The only thing that’s ever mattered about any piece of music, ever, is what it sounds like. Martin Bresnick used to talk about how a good piece of music should make you check for your wallet; you should feel like you got your ass kicked after listening to it.

How it got made only matters if what got made matters. No one gives a shit about your craft if your music sucks. Likewise, there’s plenty of music that makes you check for your wallet, even if it doesn’t hold up to analysis.

So what makes music good? What makes music relevant?

The answer is, “who cares?” Figure out what you like to hear. Then go listen to it and make more.

“Figure out what you like to hear. Then go listen to it and make more”. Words for a composer to live by. And of course as a composer I totally agree, but that is only one perspective. As I commented on his blog, “If I thought about all this shit while I was trying to create I simply wouldn’t create. I know this because I used to and I didn’t.”. Yes, anyone who is deeply considering these matters while writing a piece should probably stop. The alt-classical discussion isn’t primarily a discussion by composers though, it’s a discussion about composers and their compositions.

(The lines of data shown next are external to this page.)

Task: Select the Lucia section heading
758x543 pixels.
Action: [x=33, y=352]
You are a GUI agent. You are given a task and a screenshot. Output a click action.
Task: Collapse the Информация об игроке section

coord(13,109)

If you asked a football player what he was thinking about as he ran through a wall of linebackers he’d probably look at you strangely and say, “why the hell would I be thinking in a time like that?”. Should that stop the sports commentators from discussing what incredible maneuvers he did in the five seconds that made up the play? Of course not. But the more important answer is, should doesn’t matter. They’re going to discuss what they are going to discuss, no matter what the players involved think.

Should Greg Sandow, Allan Kozinn, Anne Midgette, or Steve Smith care if composers think “alt” as a label is tacky, or the discussion is futile, or that over-thinking your genre limitations is stifling to ones creativity? Hell no. They’re doing their jobs, and if they worried excessively about how composers would feel about any of these matters they wouldn’t be able to do their jobs any better than we could.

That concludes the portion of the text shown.